### [Work request]
The response should be an exact copy of every record.

[Collection entries]
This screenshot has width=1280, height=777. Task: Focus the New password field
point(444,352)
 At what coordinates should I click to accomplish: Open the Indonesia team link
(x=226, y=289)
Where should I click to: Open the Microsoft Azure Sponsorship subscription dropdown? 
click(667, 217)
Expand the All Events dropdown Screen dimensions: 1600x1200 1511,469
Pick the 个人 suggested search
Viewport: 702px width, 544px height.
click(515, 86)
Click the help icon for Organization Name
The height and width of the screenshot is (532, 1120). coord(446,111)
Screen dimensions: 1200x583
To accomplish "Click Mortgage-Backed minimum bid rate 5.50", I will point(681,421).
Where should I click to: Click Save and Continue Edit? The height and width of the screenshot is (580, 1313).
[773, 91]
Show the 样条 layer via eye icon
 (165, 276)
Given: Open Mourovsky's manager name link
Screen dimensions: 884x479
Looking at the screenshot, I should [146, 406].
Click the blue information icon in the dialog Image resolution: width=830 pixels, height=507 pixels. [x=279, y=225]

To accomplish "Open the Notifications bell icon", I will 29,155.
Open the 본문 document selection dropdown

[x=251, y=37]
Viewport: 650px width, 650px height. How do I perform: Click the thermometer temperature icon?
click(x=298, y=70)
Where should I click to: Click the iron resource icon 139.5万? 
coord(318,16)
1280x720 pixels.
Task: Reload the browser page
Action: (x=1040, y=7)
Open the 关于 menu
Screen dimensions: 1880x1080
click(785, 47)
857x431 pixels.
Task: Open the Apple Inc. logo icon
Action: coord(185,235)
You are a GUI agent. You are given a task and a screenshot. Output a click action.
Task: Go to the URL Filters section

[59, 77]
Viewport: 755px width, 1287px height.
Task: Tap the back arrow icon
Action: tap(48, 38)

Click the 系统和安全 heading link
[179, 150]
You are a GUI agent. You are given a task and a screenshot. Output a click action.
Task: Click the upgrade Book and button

### [Written solution]
This screenshot has width=1280, height=777. Task: Focus the New password field
point(444,352)
 At what coordinates should I click to accomplish: Open the Indonesia team link
(x=226, y=289)
Where should I click to: Open the Microsoft Azure Sponsorship subscription dropdown? 
click(667, 217)
Expand the All Events dropdown Screen dimensions: 1600x1200 1511,469
Pick the 个人 suggested search
Viewport: 702px width, 544px height.
click(515, 86)
Click the help icon for Organization Name
The height and width of the screenshot is (532, 1120). coord(446,111)
Screen dimensions: 1200x583
To accomplish "Click Mortgage-Backed minimum bid rate 5.50", I will point(681,421).
Where should I click to: Click Save and Continue Edit? The height and width of the screenshot is (580, 1313).
[773, 91]
Show the 样条 layer via eye icon
 (165, 276)
Given: Open Mourovsky's manager name link
Screen dimensions: 884x479
Looking at the screenshot, I should [146, 406].
Click the blue information icon in the dialog Image resolution: width=830 pixels, height=507 pixels. [x=279, y=225]

To accomplish "Open the Notifications bell icon", I will 29,155.
Open the 본문 document selection dropdown

[x=251, y=37]
Viewport: 650px width, 650px height. How do I perform: Click the thermometer temperature icon?
click(x=298, y=70)
Where should I click to: Click the iron resource icon 139.5万? 
coord(318,16)
1280x720 pixels.
Task: Reload the browser page
Action: (x=1040, y=7)
Open the 关于 menu
Screen dimensions: 1880x1080
click(785, 47)
857x431 pixels.
Task: Open the Apple Inc. logo icon
Action: coord(185,235)
You are a GUI agent. You are given a task and a screenshot. Output a click action.
Task: Go to the URL Filters section

[59, 77]
Viewport: 755px width, 1287px height.
Task: Tap the back arrow icon
Action: tap(48, 38)

Click the 系统和安全 heading link
[179, 150]
You are a GUI agent. You are given a task and a screenshot. Output a click action.
Task: Click the upgrade Book and button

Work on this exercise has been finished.